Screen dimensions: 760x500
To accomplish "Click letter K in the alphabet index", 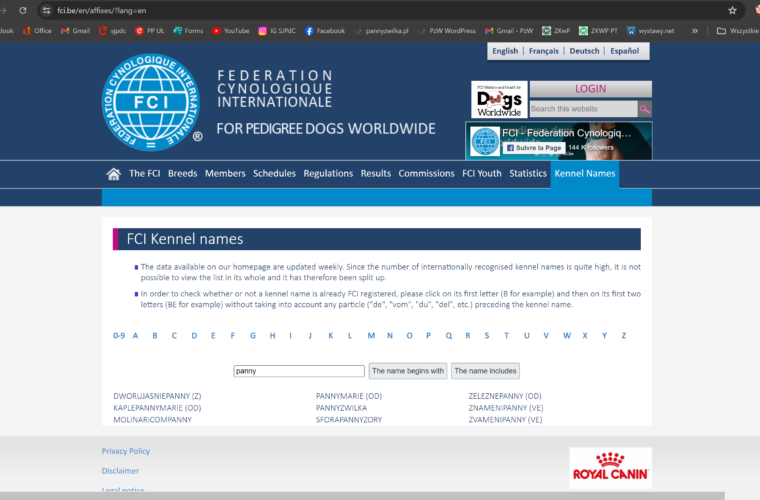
┄┄┄┄┄┄
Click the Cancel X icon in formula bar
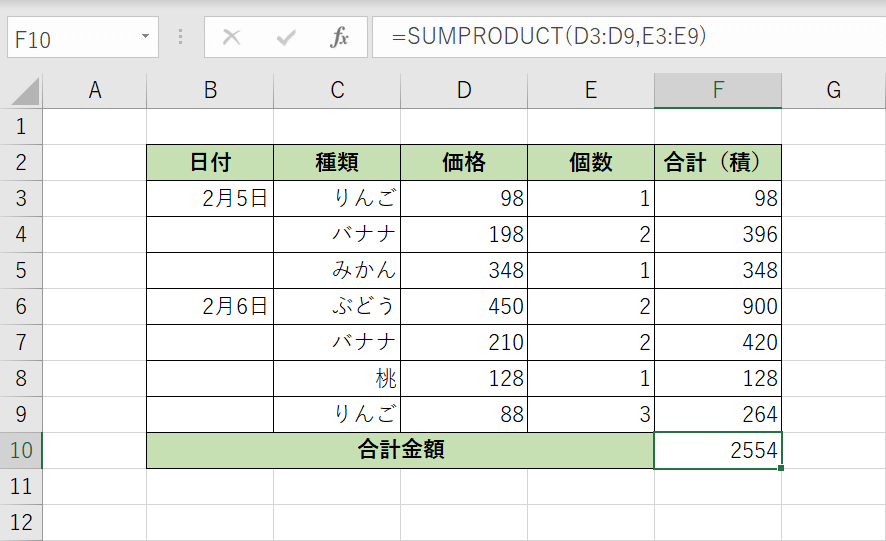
┄┄┄┄┄┄
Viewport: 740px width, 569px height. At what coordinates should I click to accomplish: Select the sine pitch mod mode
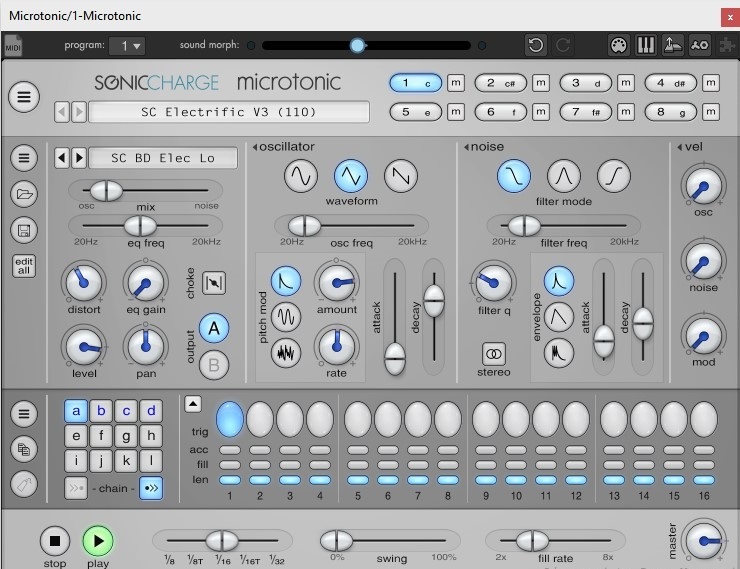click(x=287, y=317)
┄┄┄┄┄┄
WHAT YOU SHOULD DO.
What you write must match the listing exactly, from the line with "Screen dimensions: 760x500" up to and including the line with "letter K in". Pictures stay out.

ANSWER SPACE.
Screen dimensions: 760x500
To accomplish "Click letter K in the alphabet index", 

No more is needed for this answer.